Work required
Each line of the listing that includes the string "computer" is to be identified and copied.

Input for this task
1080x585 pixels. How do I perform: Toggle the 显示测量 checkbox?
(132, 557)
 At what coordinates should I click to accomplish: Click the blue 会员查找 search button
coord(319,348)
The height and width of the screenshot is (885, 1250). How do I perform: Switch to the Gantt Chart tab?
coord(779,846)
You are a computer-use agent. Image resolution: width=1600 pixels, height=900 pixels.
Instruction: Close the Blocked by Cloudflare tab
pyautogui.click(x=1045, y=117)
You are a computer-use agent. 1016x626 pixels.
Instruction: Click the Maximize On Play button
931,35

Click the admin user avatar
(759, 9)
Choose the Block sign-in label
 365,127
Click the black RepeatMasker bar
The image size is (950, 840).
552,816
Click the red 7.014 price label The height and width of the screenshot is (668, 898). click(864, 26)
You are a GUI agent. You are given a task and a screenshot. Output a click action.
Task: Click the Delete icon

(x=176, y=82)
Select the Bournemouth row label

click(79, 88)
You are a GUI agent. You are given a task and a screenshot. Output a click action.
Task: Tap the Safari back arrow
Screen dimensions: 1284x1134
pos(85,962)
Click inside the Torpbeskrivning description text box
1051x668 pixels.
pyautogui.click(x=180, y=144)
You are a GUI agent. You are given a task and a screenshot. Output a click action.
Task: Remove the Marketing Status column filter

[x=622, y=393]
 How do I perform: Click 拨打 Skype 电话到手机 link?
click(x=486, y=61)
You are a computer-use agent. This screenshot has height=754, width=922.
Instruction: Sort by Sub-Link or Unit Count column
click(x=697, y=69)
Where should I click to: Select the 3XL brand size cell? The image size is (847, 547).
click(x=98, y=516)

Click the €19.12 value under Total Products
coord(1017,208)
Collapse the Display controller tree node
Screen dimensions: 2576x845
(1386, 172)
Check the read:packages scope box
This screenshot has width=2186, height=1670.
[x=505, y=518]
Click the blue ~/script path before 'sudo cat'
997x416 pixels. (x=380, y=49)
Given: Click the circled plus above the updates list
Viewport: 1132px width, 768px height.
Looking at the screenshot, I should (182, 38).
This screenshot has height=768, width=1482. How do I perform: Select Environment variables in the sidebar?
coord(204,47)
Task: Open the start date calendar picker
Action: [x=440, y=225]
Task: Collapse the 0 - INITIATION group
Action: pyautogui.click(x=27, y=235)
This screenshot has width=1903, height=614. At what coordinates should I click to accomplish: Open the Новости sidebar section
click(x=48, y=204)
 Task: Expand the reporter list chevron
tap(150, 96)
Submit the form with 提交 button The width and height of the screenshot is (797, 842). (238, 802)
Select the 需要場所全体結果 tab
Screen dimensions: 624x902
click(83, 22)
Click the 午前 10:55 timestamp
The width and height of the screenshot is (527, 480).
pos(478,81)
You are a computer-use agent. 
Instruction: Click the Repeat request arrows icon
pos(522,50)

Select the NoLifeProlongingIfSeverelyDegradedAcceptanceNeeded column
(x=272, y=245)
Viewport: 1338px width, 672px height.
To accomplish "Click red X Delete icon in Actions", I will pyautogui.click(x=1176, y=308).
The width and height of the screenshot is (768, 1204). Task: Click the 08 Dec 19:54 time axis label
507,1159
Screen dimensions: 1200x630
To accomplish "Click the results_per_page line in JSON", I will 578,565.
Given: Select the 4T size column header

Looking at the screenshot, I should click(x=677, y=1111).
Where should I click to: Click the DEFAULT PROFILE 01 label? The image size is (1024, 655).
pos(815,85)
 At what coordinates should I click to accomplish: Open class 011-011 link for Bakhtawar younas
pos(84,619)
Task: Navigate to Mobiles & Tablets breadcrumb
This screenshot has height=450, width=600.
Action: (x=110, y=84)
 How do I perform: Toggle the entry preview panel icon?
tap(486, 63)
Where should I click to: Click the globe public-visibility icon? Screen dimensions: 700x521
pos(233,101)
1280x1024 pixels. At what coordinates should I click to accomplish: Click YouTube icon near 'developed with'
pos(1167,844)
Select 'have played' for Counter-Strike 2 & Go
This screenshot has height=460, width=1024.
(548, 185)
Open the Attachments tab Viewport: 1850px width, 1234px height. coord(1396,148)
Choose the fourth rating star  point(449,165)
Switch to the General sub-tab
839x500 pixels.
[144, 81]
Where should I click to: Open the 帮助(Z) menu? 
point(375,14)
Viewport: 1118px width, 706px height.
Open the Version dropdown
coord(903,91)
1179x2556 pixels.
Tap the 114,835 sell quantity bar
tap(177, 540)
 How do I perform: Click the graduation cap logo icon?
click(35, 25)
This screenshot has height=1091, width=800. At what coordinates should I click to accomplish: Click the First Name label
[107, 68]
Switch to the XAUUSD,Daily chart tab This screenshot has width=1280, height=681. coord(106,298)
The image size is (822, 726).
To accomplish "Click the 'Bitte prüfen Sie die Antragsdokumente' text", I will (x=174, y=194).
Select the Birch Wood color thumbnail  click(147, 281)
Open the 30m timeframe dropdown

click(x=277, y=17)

Answer to this exercise
You are a computer-use agent. Image resolution: width=1600 pixels, height=900 pixels.
You are a computer-use agent. 1016x626 pixels.
You are a computer-use agent. This screenshot has height=754, width=922.
You are a computer-use agent. 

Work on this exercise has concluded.